Tokyo Cabinet, Mikio did it again

Mikio Hirabayashi is the guy behind QDBM (a kick ass embedded database library) and Hyper Estraier (nothing but the best opensource search engine ever made).

Although his name may not be familiar, but Mikio Hirabayashi is probably one of the best programmer in the world, when it comes to storing/indexing tons of data.

Mikio’s new baby is called Tokyo Cabinet. It defines itself as “a modern implementation of DBM”.

Tokyo Cabinet is developed as the successor of QDBM on the following purposes. They are achieved and Tokyo Cabinet replaces QDBM.

  • improves space efficiency : smaller size of database file.
  • improves time efficiency : faster processing speed.
  • improves parallelism : higher performance in multi-thread environment.
  • improves usability : simplified API.
  • improves robustness : database file is not corrupted even under catastrophic situation.
  • supports 64-bit architecture : enormous memory space and database file are available.
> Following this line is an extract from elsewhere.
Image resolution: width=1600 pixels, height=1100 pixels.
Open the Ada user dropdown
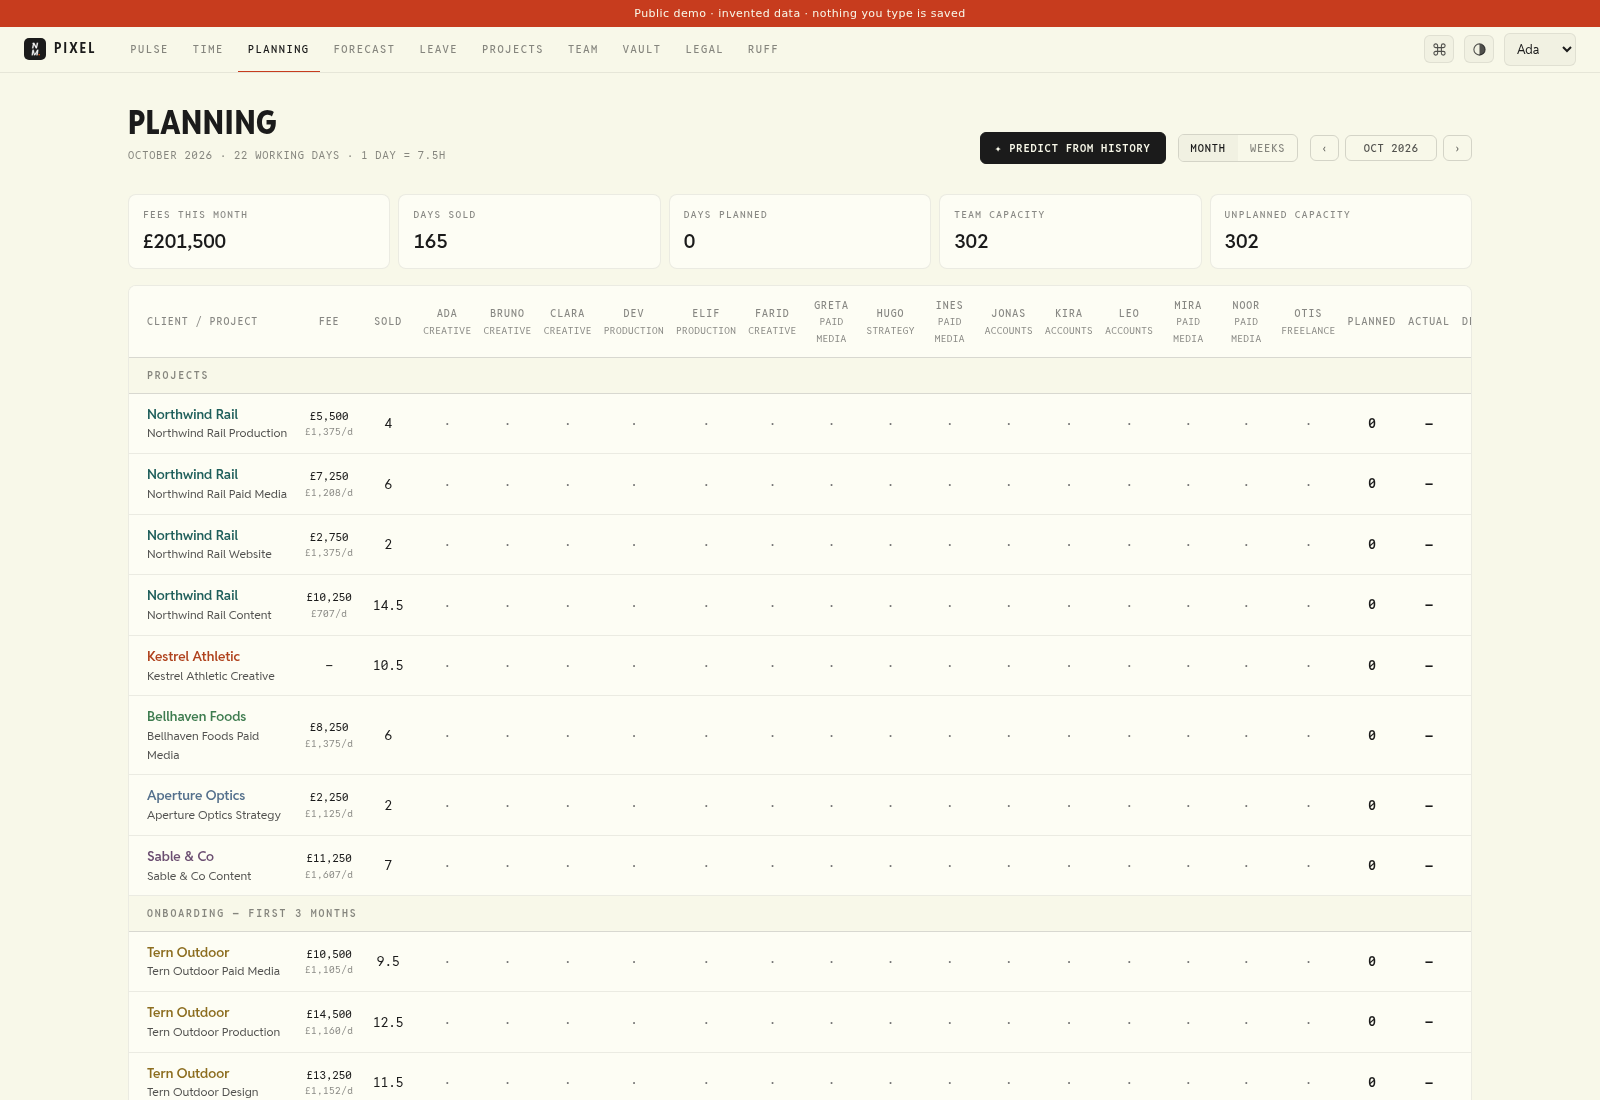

As with QDBM, the following three restrictions of traditional DBM: a process can handle only one database, the size of a key and a value is bounded, a database file is sparse, are cleared. Moreover, the following three restrictions of QDBM: the size of a database file is limited to 2GB, environments with different byte orders can not share a database file, only one thread can search a database at the same time, are cleared.

Tokyo Cabinet runs very fast. For example, elapsed time to store 1 million records is 1.5 seconds for hash database, and 2.2 seconds for B+ tree database. Moreover, the size of database of Tokyo Cabinet is very small. For example, overhead for a record is 16 bytes for hash database, and 5 bytes for B+ tree database. Furthermore, scalability of Tokyo Cabinet is great. The database size can be up to 8EB (9.22e18 bytes).

Tokyo Cabinet is coded in a modern way, featuring mmap()ed memory and Varnish-like tricks in order to fully take advantage of today’s operating systems.

Here you can get read some benchmarks, although it compares apples with oranges (CDB for instance can’t insert new records once the database has been created and other competitors have other restrictions that QDBM cleared).

And if you ever want to test Tokyo Cabinet within MySQL, Brian Aker even started a MySQL engine for it: Tokyo Engine. This MySQL engine is still not in useable state, though.